Despite the bad breath, I am sold on MacBrain and can honestly say that I have never, not even for a moment, regretted buying it. For me, MacBrain is more than just a neural network simulator - it holds the potential for application of a different philosophy of teaching, and it always has been and still is, ahead of its time. In a difficult area, it is a brave, bold, beautiful exploitation of the Macintosh interface. I don't know if Steve Jobs has seen it, but, if he did, he would surely love it as I do; programs like MacBrain are what the Macintosh is about. You will find nothing like it in the world of DOS; Microsoft, even with its billions in resources, has never produced a program like this, if only because Microsoft is hobbled by the need to produce Macintosh applications that also run in its clunky DOS/Windows environment. When you compare the simple, innovative, flow-diagram implementation of the macro concept in MacBrain with its command-line, sometimes arcane, application in Excel, you will appreciate what I mean.

For some years now, I have been able to walk into a packed lecture theatre (400-500 psychology students) with a little Mac SE, and a Kodak DataShow overhead-projection pad. Having connected up and started MacBrain, I can set up a simple network for character recognition, create a file of training patterns, construct a macro for training and testing the network, and, while I am doing so, the Mac screen and all its contents are thrown up on the large theatre screen. Invariably, one could hear a pin drop throughout the demonstration. After the lecture, there is the inevitable group of inquiring students wanting to know more about "how it works", asking to "have a try", and arguing about the delta rule. This is the Mac and this is MacBrain; Bill Gates eat your heart out. To get the very best of teaching out of MacBrain, one should purchase a site licence from Neurix so that the program can be run on any number of Macs at a time.
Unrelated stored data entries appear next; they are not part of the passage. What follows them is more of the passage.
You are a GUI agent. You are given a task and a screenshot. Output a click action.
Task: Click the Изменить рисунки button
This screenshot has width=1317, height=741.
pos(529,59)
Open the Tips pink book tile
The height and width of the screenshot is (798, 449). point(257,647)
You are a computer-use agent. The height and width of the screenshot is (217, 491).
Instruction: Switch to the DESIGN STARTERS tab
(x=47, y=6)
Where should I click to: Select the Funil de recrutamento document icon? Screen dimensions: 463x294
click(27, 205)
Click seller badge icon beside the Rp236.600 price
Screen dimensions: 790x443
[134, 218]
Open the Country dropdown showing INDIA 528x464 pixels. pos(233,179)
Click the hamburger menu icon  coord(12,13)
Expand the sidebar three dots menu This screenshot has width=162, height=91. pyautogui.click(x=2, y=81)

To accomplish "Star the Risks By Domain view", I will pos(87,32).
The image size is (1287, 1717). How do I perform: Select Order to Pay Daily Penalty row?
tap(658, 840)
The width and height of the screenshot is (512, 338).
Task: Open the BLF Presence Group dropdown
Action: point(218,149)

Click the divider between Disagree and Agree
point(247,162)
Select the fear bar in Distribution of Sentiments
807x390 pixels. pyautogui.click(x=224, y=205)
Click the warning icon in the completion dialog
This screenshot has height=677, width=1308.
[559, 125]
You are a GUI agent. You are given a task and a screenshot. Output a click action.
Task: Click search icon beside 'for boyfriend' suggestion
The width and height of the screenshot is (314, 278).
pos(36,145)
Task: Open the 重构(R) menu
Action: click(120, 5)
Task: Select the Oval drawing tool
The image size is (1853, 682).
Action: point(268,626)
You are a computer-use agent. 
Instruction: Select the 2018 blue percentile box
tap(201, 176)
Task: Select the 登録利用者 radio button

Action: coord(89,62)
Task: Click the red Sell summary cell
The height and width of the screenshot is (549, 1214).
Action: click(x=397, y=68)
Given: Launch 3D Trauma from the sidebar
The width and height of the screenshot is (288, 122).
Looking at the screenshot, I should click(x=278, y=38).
Then, with a colour overhead projection pad connected to the tutor's machine, the students would be able to construct their own networks under visual instruction in the program's use. Like others working in connectionism, I will continue to write my own simulation programs and I will continue to use other simulators. However, when I have to teach, explain a point or run a quick simulation, I will reach for MacBrain every time and you will too.

Pricing and Availability

MacBrain is marketed by Neurix, 327 A St., Sixth Floor, Boston, Mass. 02210. Phone: 617. 577. 1202 Fax: 617. 577. 1264. Contact Name: Jennifer Greenwood. It currently retails for US $1494. 00 and can be purchased by academic and non-profit organisations for US $1495. Site Licences are negotiated on an individual basis. Optivolve, an add-in genetic algorithm, retails at US $495, and, with an educational discount, at US $395. Finally, I would be more than happy to provide further information on MacBrain to any reader by email, fax or phone.

This review first appeared in Macademia, Autumn 1994. Macademia is a publication of the University of Queensland Macintosh Users Group.